Al lado de mamá, con la brisa de la bahía que me hinchaba la camisa y me refrescaba, traté de pensar en la soledad que le esperaba al despertarse en una cama que no conocía con unas caras que no conocía y una comida que no conocía; en lo que pensé, en cambio, fue en mi soledad. Llevaba tanto tiempo sin contestar las cartas de mis amigos que supuse que me habrían dado por imposible. Me sentí muy poca cosa: ante la perspectiva de la vida que le aguardaba a mamá, yo, egocéntrico, solo pensaba en mí.

—¿Volvemos a casa? —me preguntó.

—Mamá, tengo que contarte lo que está pasando.

—¿Sí, cariño?

La abracé y, con la mirada fija en el agua, empecé a hablar.

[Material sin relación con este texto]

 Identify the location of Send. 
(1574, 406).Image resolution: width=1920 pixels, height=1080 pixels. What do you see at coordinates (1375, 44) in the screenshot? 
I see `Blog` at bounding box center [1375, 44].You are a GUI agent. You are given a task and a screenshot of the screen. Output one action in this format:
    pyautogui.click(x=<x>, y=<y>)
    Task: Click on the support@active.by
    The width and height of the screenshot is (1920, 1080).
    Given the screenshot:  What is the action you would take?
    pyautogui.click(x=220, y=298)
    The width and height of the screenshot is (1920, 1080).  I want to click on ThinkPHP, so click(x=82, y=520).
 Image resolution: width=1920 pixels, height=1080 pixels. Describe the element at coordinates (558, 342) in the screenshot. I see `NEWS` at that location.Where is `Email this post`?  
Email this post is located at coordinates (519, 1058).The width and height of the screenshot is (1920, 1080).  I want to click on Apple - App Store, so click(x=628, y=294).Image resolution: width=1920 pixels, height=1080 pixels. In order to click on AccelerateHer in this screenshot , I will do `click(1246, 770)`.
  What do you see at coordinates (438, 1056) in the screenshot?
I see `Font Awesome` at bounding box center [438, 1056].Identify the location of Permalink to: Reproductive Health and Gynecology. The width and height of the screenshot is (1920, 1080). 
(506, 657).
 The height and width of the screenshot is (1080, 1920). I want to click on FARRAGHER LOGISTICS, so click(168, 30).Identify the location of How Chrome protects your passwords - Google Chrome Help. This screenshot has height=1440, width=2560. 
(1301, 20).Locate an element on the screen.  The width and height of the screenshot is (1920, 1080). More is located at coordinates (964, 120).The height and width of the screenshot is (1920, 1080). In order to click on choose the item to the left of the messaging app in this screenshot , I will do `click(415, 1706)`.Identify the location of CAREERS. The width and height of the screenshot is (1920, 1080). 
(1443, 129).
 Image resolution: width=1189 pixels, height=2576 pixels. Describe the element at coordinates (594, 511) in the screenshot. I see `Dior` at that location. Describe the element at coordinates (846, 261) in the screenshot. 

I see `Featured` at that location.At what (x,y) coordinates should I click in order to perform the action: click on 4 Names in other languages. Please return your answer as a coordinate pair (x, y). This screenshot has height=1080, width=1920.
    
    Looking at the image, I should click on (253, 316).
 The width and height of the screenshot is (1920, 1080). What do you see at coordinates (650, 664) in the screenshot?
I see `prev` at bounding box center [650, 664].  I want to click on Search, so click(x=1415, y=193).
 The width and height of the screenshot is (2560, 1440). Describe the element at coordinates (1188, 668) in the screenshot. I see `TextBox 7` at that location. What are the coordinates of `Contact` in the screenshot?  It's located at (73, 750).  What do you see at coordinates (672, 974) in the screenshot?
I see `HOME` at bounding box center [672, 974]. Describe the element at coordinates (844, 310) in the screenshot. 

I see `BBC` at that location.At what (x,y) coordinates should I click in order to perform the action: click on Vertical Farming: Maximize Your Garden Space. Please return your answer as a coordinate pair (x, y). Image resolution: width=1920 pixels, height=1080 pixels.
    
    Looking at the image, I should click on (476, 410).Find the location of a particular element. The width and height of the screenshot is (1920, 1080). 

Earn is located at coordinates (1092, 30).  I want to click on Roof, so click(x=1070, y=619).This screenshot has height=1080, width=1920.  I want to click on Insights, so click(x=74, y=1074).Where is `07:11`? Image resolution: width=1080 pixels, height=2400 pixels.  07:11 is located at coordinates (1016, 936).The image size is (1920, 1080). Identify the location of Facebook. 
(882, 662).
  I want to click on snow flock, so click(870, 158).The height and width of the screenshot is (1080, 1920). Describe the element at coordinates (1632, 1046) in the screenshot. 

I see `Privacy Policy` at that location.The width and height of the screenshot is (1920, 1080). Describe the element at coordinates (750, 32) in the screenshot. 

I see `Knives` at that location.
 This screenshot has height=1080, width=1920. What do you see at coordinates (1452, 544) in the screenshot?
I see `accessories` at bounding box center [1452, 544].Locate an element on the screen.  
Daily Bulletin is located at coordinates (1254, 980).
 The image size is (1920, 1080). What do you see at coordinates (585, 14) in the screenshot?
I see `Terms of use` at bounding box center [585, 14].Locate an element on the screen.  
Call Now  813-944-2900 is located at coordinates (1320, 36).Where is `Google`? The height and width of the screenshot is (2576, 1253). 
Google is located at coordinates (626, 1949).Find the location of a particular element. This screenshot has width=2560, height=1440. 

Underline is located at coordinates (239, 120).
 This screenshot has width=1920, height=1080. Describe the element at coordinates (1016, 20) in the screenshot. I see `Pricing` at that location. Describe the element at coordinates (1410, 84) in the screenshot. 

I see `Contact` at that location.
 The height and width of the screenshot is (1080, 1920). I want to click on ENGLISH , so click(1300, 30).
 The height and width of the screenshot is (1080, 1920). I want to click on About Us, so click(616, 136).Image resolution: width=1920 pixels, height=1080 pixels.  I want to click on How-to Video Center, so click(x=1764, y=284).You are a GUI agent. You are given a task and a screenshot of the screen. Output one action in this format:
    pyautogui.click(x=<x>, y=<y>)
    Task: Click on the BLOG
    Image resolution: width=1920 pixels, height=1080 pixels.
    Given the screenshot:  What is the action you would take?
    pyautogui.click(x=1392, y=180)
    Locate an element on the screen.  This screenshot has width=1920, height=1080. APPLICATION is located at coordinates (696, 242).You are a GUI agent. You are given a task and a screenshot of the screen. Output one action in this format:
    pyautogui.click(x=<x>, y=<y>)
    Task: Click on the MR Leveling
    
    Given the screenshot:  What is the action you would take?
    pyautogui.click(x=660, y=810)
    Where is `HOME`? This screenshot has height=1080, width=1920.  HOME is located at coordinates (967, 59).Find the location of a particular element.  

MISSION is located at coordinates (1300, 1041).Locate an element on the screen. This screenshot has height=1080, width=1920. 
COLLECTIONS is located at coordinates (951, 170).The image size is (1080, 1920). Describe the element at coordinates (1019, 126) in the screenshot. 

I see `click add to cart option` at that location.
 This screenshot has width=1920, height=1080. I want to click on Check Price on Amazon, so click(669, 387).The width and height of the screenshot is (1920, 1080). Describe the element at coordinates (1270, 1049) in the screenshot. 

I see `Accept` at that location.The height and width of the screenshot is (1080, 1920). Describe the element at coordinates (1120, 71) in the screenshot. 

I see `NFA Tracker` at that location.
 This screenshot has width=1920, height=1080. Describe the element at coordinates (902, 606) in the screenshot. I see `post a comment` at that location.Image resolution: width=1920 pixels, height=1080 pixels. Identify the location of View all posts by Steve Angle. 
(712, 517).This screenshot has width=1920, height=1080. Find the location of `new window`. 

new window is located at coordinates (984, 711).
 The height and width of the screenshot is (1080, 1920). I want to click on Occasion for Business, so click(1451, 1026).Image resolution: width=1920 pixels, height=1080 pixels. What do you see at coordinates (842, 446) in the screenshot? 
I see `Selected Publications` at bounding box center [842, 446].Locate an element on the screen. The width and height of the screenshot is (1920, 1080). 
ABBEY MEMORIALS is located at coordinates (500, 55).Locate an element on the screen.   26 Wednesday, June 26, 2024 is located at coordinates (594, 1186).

—Últimamente, tu estado ha empeorado. Justo lo que dijo el doctor que pasaría. —Cogí aire—. ¿Recuerdas haber estado de pie en el bote, en medio de la laguna?

Mamá se echó a reír.

—¿Qué?

Me daba cuenta de que ella no sabía de qué estaba hablando.

—Te pusiste a remar en la laguna y yo tuve que ir a buscarte nadando. —Dejé que su silencio fuera cuajando—. Cerraste todas las puertas de casa y dejaste a Lorraine fuera, me recibiste en el despacho con la pistola de papá, y en la boda de Lorraine te encerraste en el baño. Me da miedo que te pierdas y te hagas daño. Hoy te llevaré a un sitio nuevo para que vivas allí.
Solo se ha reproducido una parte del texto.